Completing the square involves taking a non-perfect square trinomial and converting it into a perfect square. Actually, this technique is performed when you have a quadratic equation set to zero, as in x^2 + 10x - 5 = 0. If you recall, a perfect square trinomial is one in which the middle coefficient is equal to twice the product of the square roots of both the leading coefficient and the constant term. What a mouthful! Let's look at a specific example. Take the quadratic trinomial x^2 + 10x + 25. The leading coefficient is 1, the number (which is understood) in front of the x^2 term. The middle coefficient is 10, and the constant term is 25. The square root of 1 is naturally 1; the square root of 25 is 5; 2*1*5 is 10, which is the middle coefficient. Thus x^2 + 10x + 25 qualifies as a perfect square trinomial.

So what is so special about these trinomials? Well for one, they can always be factored into the form (x +/- c)^2. In other words, we can always factor them as (x + c)^2 or (x - c)^2, where c is a constant and the "+" or "-" is dictated by the sign of the middle coefficient. Once factored, we can easily solve any quadratic equation by performing the simple operation of taking the square root and adding or subtracting the constant c. To see this, let us look at a specific example.

Suppose we wish to solve the quadratic equation x^2 + 8x - 10 = 0. You cannot solve this by factoring. You can of course go directly to the quadratic formula, but an even quicker way is to complete the square, and this is how we shall do it. Isolate the x-terms, namely x^2 and 8x, on one side of the equation and bring the constant term to the other. Remember that when we move the -10 over we get +10. Thus we have x^2 + 8x = 10. Now begin the process of converting x^2 + 8x into a perfect square. We take half of 8, which is 4 and square it to get 16. We add this quantity to both sides of the equation to get x^2 + 8x + 16 = 10 + 16 = 26. Now if you check the conditions which make a trinomial perfect, you will see that x^2 + 8x + 16 fits the bill. That is 2*4*1 = 8.

Since the trinomial is now perfect, we can factor it into (x + 4)^2, that is we take the x term, half of 8, and the "+" sign, since the middle term is positive.
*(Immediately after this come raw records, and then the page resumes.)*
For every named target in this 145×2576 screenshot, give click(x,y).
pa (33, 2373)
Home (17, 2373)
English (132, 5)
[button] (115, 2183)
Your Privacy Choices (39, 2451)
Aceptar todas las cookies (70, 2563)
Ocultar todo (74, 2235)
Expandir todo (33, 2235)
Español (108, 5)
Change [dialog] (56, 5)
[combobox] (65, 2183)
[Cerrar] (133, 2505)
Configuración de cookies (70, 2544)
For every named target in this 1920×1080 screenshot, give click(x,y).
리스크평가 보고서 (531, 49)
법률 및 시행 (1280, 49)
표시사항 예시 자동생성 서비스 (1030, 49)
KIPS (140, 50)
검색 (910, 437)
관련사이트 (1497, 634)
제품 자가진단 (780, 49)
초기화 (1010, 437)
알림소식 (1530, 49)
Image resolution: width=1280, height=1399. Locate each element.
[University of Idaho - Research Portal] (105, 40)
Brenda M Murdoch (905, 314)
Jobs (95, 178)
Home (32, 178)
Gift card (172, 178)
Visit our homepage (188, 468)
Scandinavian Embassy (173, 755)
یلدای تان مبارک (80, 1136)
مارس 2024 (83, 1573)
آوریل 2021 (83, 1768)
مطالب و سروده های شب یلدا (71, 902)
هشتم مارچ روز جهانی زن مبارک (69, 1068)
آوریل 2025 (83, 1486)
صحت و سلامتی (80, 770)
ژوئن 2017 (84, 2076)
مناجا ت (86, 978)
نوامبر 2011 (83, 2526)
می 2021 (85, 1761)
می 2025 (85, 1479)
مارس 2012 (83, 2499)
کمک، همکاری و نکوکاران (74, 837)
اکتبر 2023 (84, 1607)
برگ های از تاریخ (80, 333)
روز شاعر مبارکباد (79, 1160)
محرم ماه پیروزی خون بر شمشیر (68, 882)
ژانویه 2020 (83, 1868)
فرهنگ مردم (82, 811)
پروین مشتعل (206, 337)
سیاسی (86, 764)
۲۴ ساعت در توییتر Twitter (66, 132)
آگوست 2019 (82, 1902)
We write (x + 4)^2 = 26. To solve this equation, we simply take the square root of both sides, remembering to take the "+" and "-" part. (Remember: when we take a square root in an equation, we always consider both the positive and negative values). Thus we have (x + 4) = +/- the square root of 26. (Since I cannot use the square root symbol in this article, I will write 26^.5 as the square root of 26; actually this is true since the square root is the one-half power.) To finish this off, we subtract the 4 from both sides to solve for x, and we get x = -4 +/- (26)^.5, that isx = -4 + (26)^.5 or x = -4 - (26)^.5. Since (26)^.5 is equal to a little more than 5, about 5.1, we have that x is equal to about 1.1 or -9.1.

With this technique, you can now solve any quadratic, regardless of whether it is factorable or not, without resorting to the quadratic formula. To sum up, all you need do is the following (As you read these steps, refer back to the example just done):

1) Isolate the x terms on one side of the equation and the constant term on the other;

2) Take half the middle coefficient, square it and add it to both sides of the equation;

3) Factor the trinomial using (x +/- c)^2, where c is equal to half the middle term, and the sign is taken according to the sign of the middle coefficient; and

4) Take the square root of both sides, remembering to consider the +/- cases, and add or subtract c to both sides.

With the ammunition given above, you are now expert at completing the square and solving any quadratic equation. Isn't life grand!